**SELECTED EXCERPT:**
*** Block opens ***
And yes, so I did it!

Applied for Civil Engineering and Economics in NUS as my first choice. And Mathematics and Economics in NTU.

Shall apply for their scholarship programmes next week!

I'm a happy man. =]

Substitutes.

Who are my substitutes. Who are not.

Who am I substitute of. Who am I not.

Which is the real me. Which is not.

Which of you is true to me. Which is not.

Saturday, March 6, 2010

Results (2)

Zzz. I realize everyone's getting about the same kind of result as me.

Haiz. I wanna do so many things, but I'm neither here nor there.

I'm just so common among the others. And I'm at the rock bottom when placed among the elites.

I wanna pursue my dreams; but will I be given that kind of chances? Or have my luck been used up already? On top of that, do I have that kind of caliber?

Haiz. I'm not trying to say that having good results is bad, nor am I saying that it's useless. I've accepted it gracefully, and thanked all that had given me the well wishes. But I think every man is greedy. We all want more out of what we have.

I wanna do more; and I think I need more.

I am happy, not because I get the desired score, but because I got more than what I intended to get, which is less of what others expect. So, am I really glad about it?

I don't know the answer.

Looking all around, many are crying and regretting. So, do I really have the right or moral conscience to post out this entry?

I don't know what's right now. But I think I just wanna shout it out in this personal space of mine.

--

I want more. I surrender myself to the greed and indulge in the temptation to think that I could have done better. I want more.
*** Block closes ***
**DATA EXTRACTS:**
*** Block opens ***
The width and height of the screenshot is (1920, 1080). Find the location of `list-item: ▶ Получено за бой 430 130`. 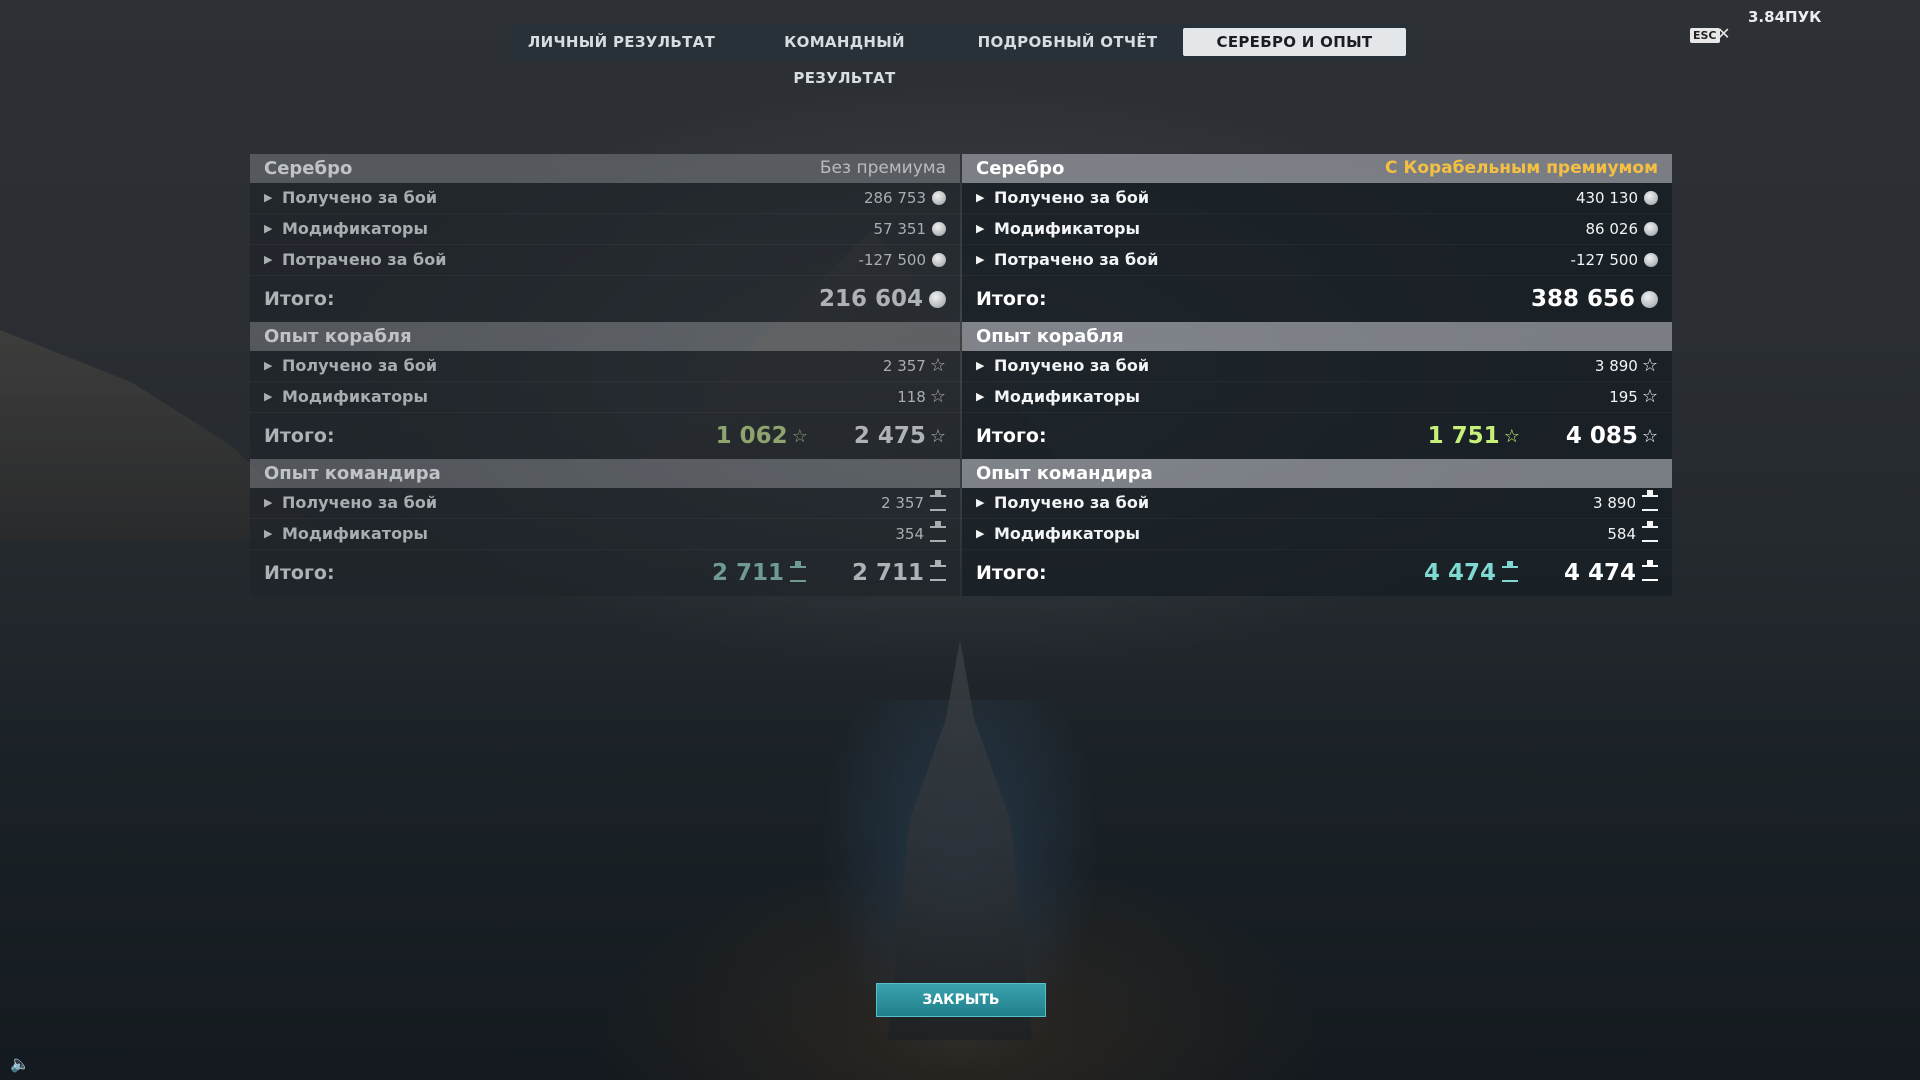

list-item: ▶ Получено за бой 430 130 is located at coordinates (1317, 198).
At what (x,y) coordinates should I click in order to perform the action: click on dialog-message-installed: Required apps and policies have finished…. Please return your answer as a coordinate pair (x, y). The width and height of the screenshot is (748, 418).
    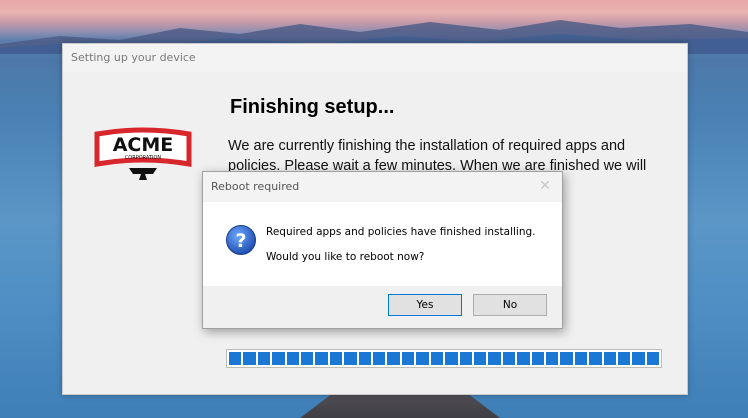
    Looking at the image, I should click on (401, 232).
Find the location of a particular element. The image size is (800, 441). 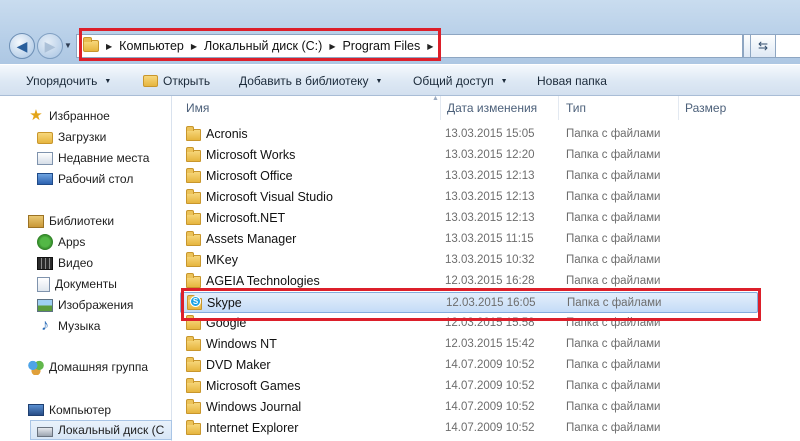

file-date: 13.03.2015 12:20 is located at coordinates (490, 155).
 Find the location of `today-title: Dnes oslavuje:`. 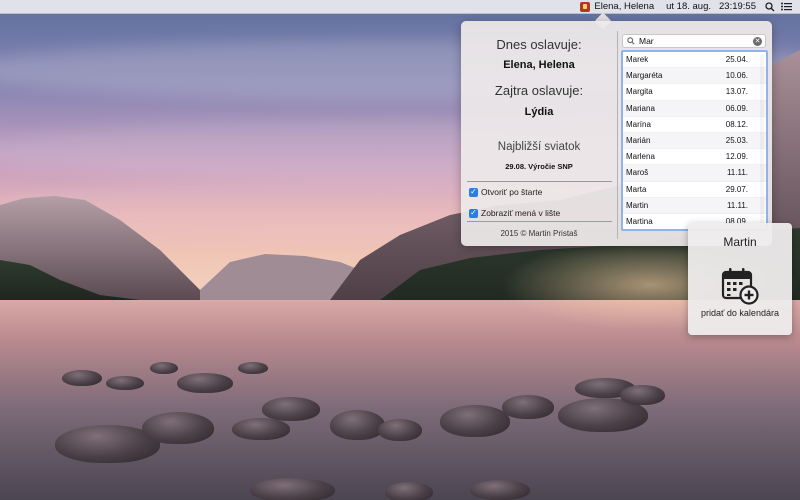

today-title: Dnes oslavuje: is located at coordinates (539, 44).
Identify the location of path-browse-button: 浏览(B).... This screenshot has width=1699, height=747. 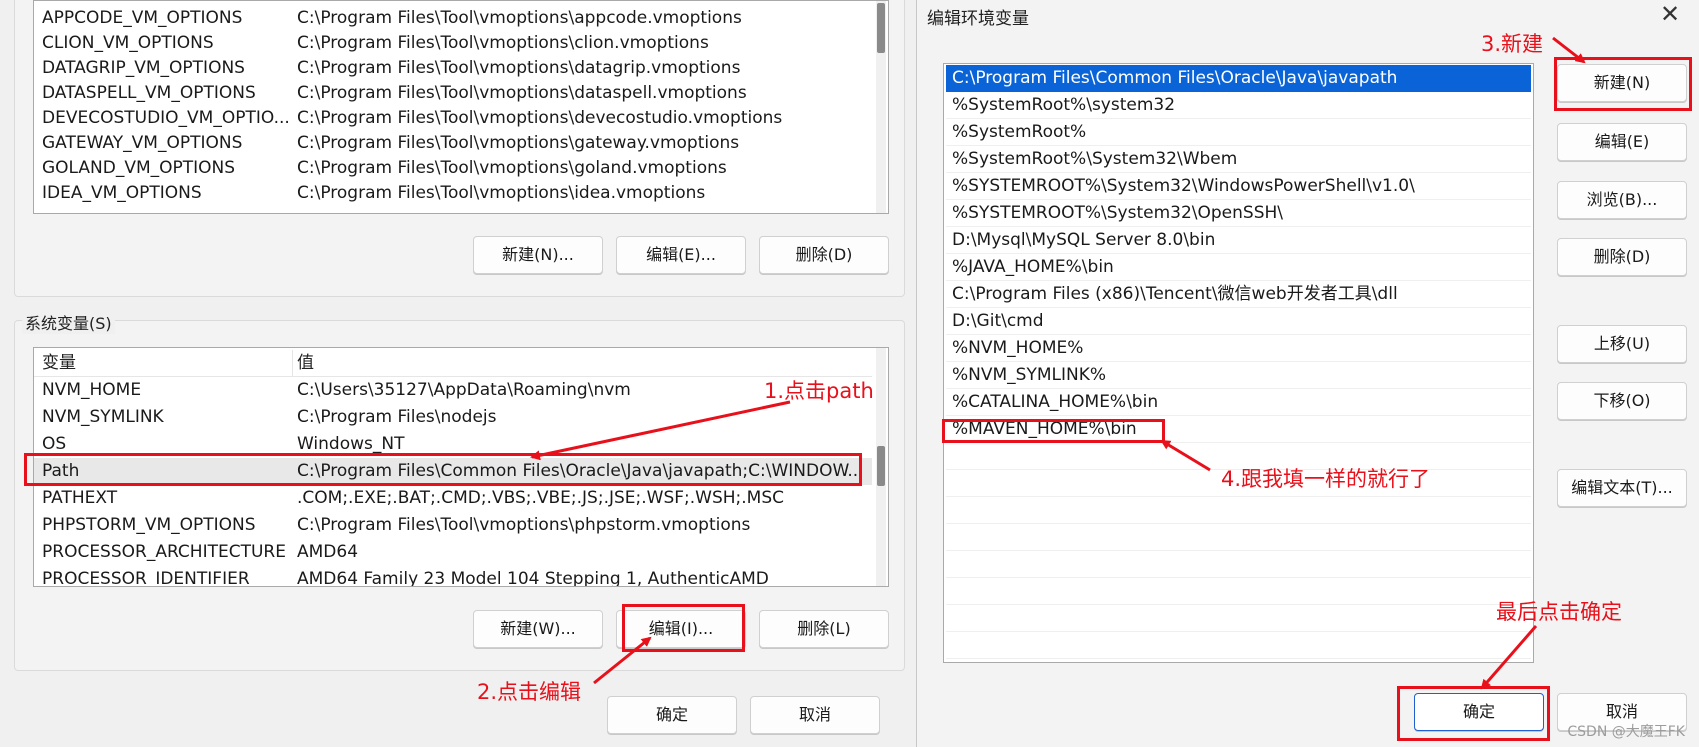
(1622, 200).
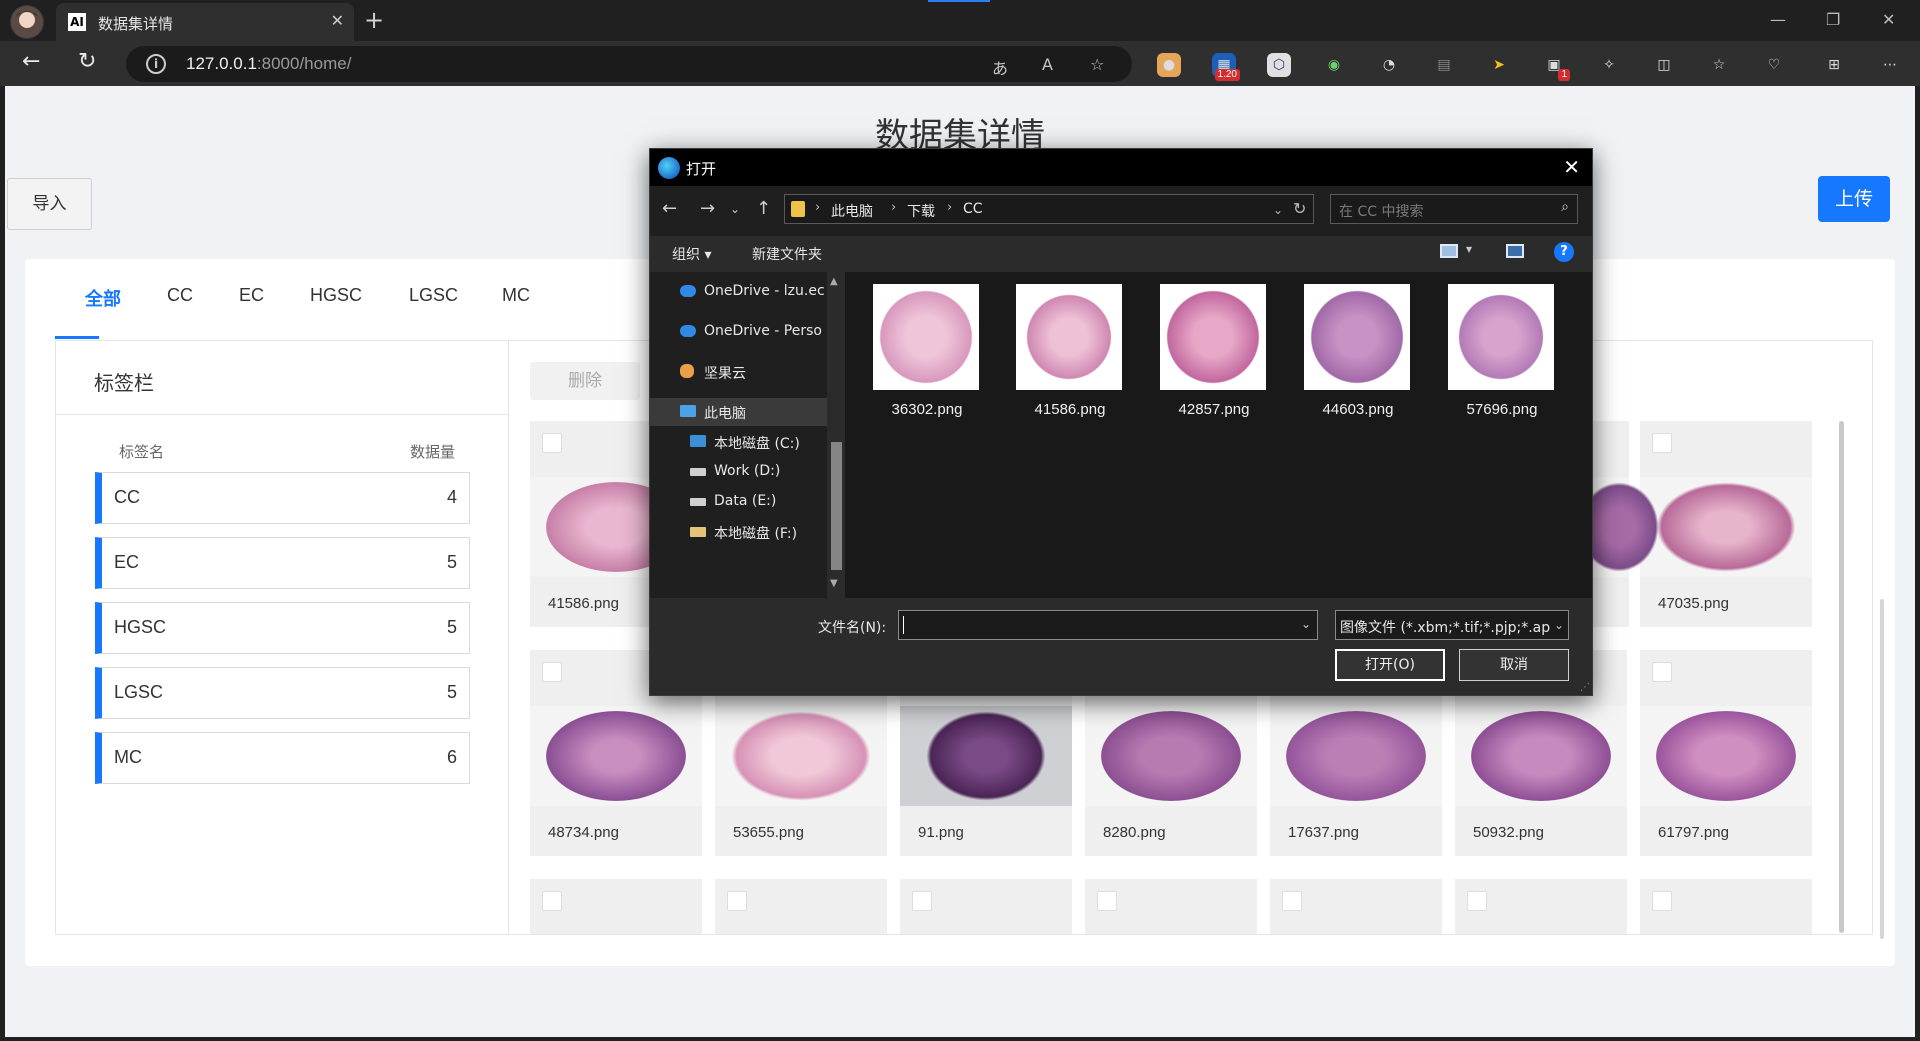 The image size is (1920, 1041). Describe the element at coordinates (516, 296) in the screenshot. I see `tab-mc: MC` at that location.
*** Block closes ***
**PROBLEM REQUIREMENTS:** Pick up the blog post about exam results and university applications at its last line and carry it on for a few more paragraphs in the same voice.

**RESULT OF THE EXERCISE:**
And now I can only pray that what little I have with me now is enough to fulfill my greed, to allow myself to do much more, even if it's a mistake. Even if it's wrong.

Friday, March 5, 2010

Results.

Of course, I mean the big A.

I don't know what I should feel. I know I'm not exactly happy about it, because it's definitely not enough for me to get a good scholarship, which I need badly to finance my further studies.

But I can't complaint more; many people are doing much worse than their expectations and deserving, while I got more than what I should have gotten and many people I guess are hating me.

When we get grades that were above our expectations, the greed within us will always make us ponder on the question of it not being the perfect score.

That's what's happening now. I wasn't even expecting some distinctions, but after getting it I find it a pity that I missed the top student just by few grades. Of course there's still an element of disappointment; who would want to flop for the subject that you mugged the hardest? But what more can I ask for?...

Thursday, March 4, 2010

THE day.

Yeah. Tomorrow will be THE day! Judgement day! D-Day!!!

Lol. Of course, I'm not talking bout the parents engagement crap for my camp.

IT'S THE RELEASE OF A'LEVELS RESULTS!!!